Exercise description:
Return each entry exactly, omitting nothing.
START Data records
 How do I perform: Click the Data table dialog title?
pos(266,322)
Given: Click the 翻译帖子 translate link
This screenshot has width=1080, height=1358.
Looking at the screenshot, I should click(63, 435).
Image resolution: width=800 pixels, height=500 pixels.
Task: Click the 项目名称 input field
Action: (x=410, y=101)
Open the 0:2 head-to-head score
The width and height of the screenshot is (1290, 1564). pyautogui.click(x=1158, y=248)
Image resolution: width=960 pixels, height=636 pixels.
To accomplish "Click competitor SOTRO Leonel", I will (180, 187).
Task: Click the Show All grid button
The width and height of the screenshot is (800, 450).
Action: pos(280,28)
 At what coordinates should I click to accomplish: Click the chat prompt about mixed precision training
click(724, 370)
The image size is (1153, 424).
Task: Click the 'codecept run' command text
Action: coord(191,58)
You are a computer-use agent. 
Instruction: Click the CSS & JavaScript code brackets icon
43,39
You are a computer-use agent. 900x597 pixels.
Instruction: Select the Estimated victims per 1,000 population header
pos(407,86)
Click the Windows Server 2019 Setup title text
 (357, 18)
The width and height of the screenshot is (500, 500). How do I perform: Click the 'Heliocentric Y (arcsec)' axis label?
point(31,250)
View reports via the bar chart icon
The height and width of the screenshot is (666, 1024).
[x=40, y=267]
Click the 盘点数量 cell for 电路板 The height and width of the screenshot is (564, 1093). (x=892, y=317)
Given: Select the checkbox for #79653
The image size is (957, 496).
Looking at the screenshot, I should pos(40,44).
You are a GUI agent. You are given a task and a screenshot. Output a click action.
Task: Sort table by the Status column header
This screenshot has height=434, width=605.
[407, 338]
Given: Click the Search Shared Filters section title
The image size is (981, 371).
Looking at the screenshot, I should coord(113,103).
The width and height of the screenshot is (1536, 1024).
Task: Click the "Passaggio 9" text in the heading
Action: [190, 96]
END Data records
Finished task:
 How do I perform: Click the Data table dialog title?
pos(266,322)
Given: Click the 翻译帖子 translate link
This screenshot has width=1080, height=1358.
Looking at the screenshot, I should click(63, 435).
Image resolution: width=800 pixels, height=500 pixels.
Task: Click the 项目名称 input field
Action: (x=410, y=101)
Open the 0:2 head-to-head score
The width and height of the screenshot is (1290, 1564). pyautogui.click(x=1158, y=248)
Image resolution: width=960 pixels, height=636 pixels.
To accomplish "Click competitor SOTRO Leonel", I will (180, 187).
Task: Click the Show All grid button
The width and height of the screenshot is (800, 450).
Action: pos(280,28)
 At what coordinates should I click to accomplish: Click the chat prompt about mixed precision training
click(724, 370)
The image size is (1153, 424).
Task: Click the 'codecept run' command text
Action: coord(191,58)
You are a computer-use agent. 
Instruction: Click the CSS & JavaScript code brackets icon
43,39
You are a computer-use agent. 900x597 pixels.
Instruction: Select the Estimated victims per 1,000 population header
pos(407,86)
Click the Windows Server 2019 Setup title text
 (357, 18)
The width and height of the screenshot is (500, 500). How do I perform: Click the 'Heliocentric Y (arcsec)' axis label?
point(31,250)
View reports via the bar chart icon
The height and width of the screenshot is (666, 1024).
[x=40, y=267]
Click the 盘点数量 cell for 电路板 The height and width of the screenshot is (564, 1093). (x=892, y=317)
Given: Select the checkbox for #79653
The image size is (957, 496).
Looking at the screenshot, I should pos(40,44).
You are a GUI agent. You are given a task and a screenshot. Output a click action.
Task: Sort table by the Status column header
This screenshot has height=434, width=605.
[407, 338]
Given: Click the Search Shared Filters section title
The image size is (981, 371).
Looking at the screenshot, I should coord(113,103).
The width and height of the screenshot is (1536, 1024).
Task: Click the "Passaggio 9" text in the heading
Action: [190, 96]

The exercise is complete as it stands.